Analysten Empfehlungen vom Vormittag

Lehman Brothers hebt das Kursziel für Merck auf 41 Euro an. Kant stuft CE Consumer auf "Übergewichten". J.P. Morgan empfiehlt Celanese als "Kauf". M.M. Warburg rät, MLP zu kaufen und hebt das Kursziel auf 215 Euro an.

Frankfurt am Main - Lehman Brothers hat das Kursziel für Merck (659 990) auf 41 Euro (aktuell 37 Euro) von zuvor 35 Euro angehoben. Der Analyst geht davon aus, dass der zuletzt gültige 25-prozentige Discount beim Kurs-Gewinn-Verhältnis zum europäischen Markt sich nun verkleinern werde.

Zudem sei die mit Novartis vereinbarte Marketingkooperation für Starlix und Glucophage sehr positiv, da die beiden Medikamente sich gegenseitig ergänzten. Der Schritt sei ein Zeichen dafür, dass das neue Management Änderungen herbei führen könnte. Die Einstufung der Aktie auf "Neutral" wird bestätigt.

CE Consumer: Globale Positionierung / "Übergewichten" (Kant)

Kant hat CE Consumer (508 220) auf "Übergewichten" eingestuft. Mit der Akquisition der amerikanischen SND Corporation steige das Unternehmen für elektronische Bauelemente in die Liste der drei weltgrößten Chip Broker auf, heißt es.

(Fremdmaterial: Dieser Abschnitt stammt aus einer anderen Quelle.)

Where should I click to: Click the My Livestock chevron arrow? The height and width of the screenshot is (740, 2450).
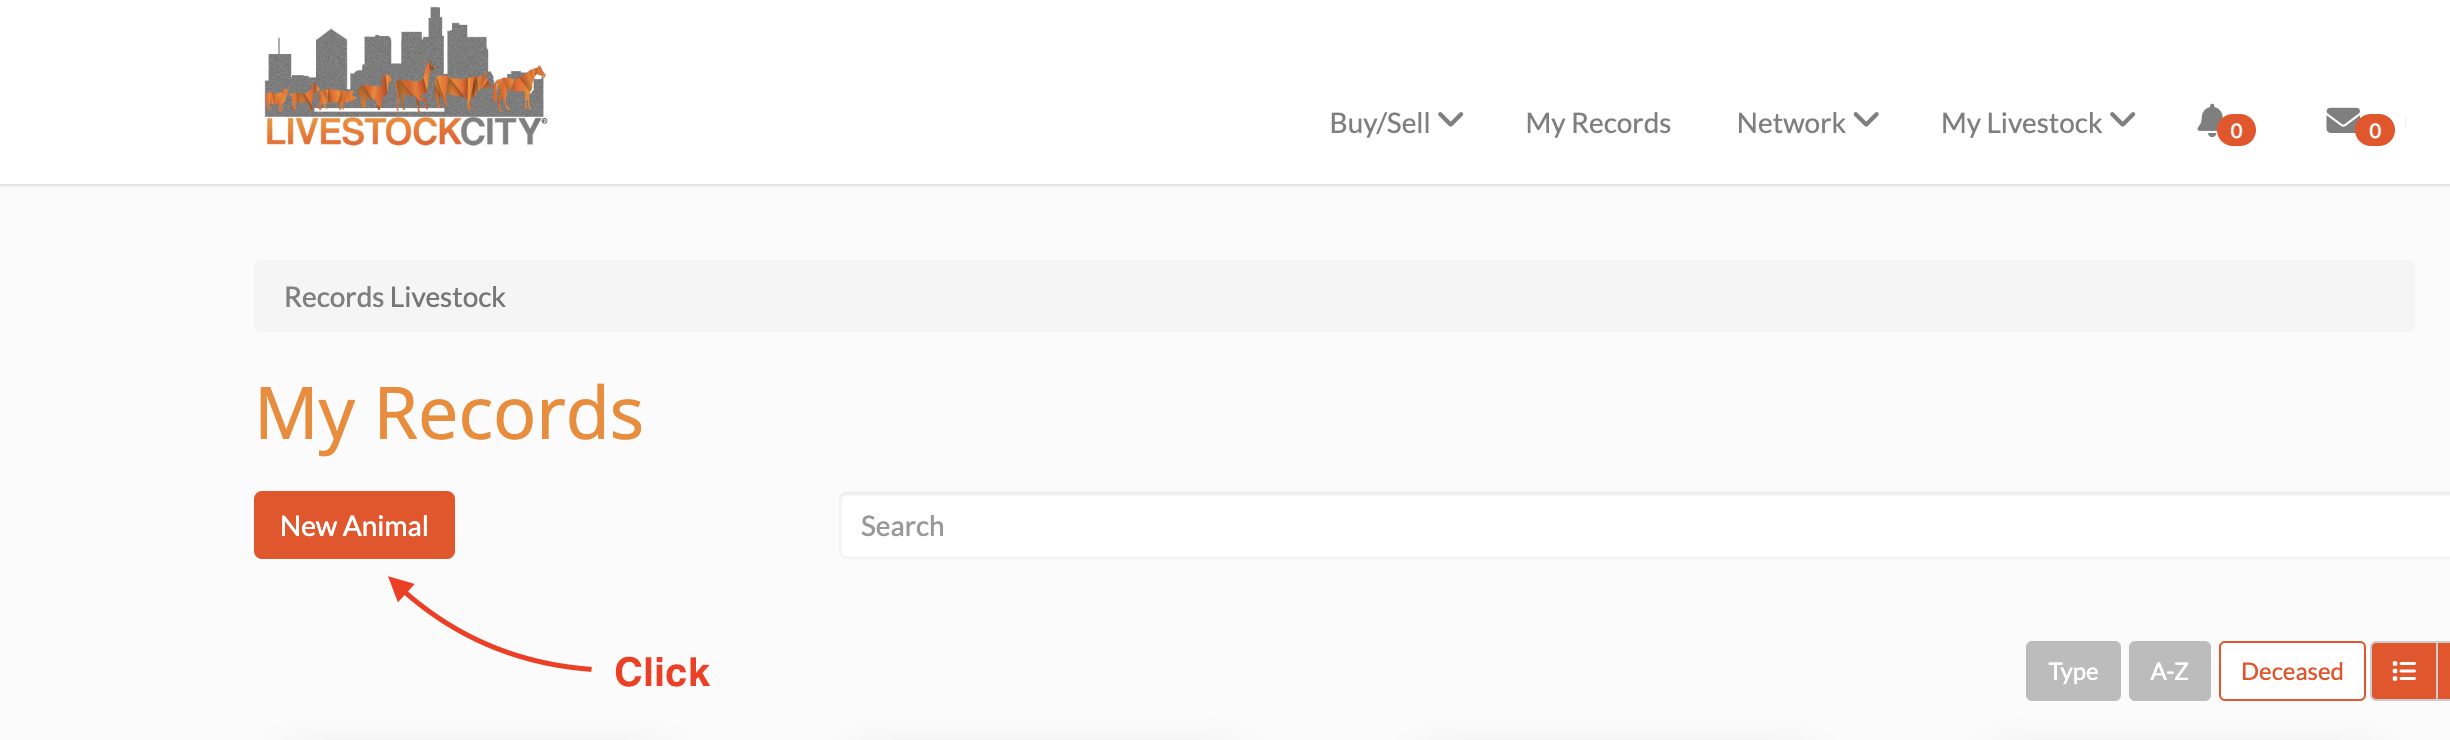pos(2123,121)
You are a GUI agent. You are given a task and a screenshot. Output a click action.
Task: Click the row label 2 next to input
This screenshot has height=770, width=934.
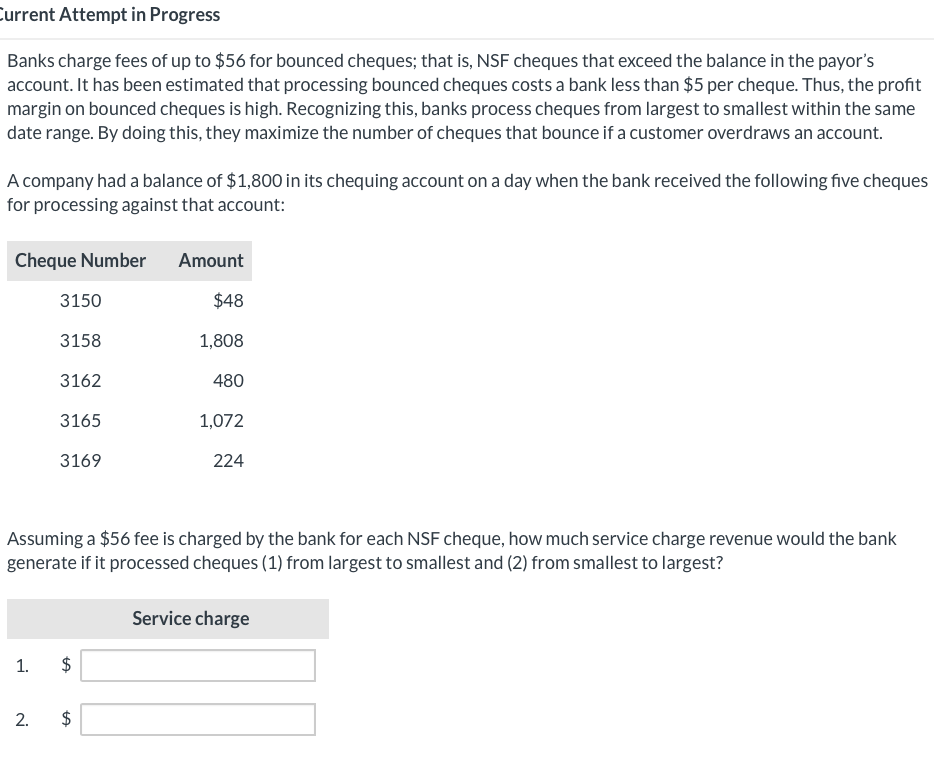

CE Consumer habe sich damit "global äußerst aussichtsreich" positioniert. Die Gesellschaft erwerbe zunächst 51 Prozent des Kapitals der SND und plane die Erhöhung seiner Anteile auf 100 Prozent in den kommenden drei Jahren.

Celanese: Robuste Zahlen / "Kauf" (J.P. Morgan)

J.P. Morgan senkt die Gewinnschätzungen für Celanese (575 300). Für das Jahr 2000 wird die Schätzung um 49 Prozent auf 0,50 Euro und für 2001 um 17 Prozent auf 1,90 Euro zurückgenommen.

Die Reduzierung erkläre sich im Wesentlichen aus außerordentlichen Faktoren wie Start-Up-Kosten und Restrukturierungsaufwendungen, heißt es. Die am Vortag gemeldeten Zweitquartalsergebnisse bezeichnet das Investmenthaus als "robust". Das Anlageurteil lautet weiterhin "Kauf".

MLP: Kursziel 215 Euro / "Kauf" (M.M. Warburg)

M.M. Warburg hat am Dienstag das Kursziel für die Aktien von MLP (656 990) auf 215 Euro (aktuell 160 Euro) angehoben. Zur Begründung verweisen die Analysten auf das über den Erwartungen ausgefallenen Halbjahresergebnis.

Zudem profitiere der Finanzdienstleister von der Steuerreform, und die Aktie sei ein Anwärter auf einen Platz im Dax. Die Analysten bekräftigen zugleich die Einstufung der Aktie als "Kauf".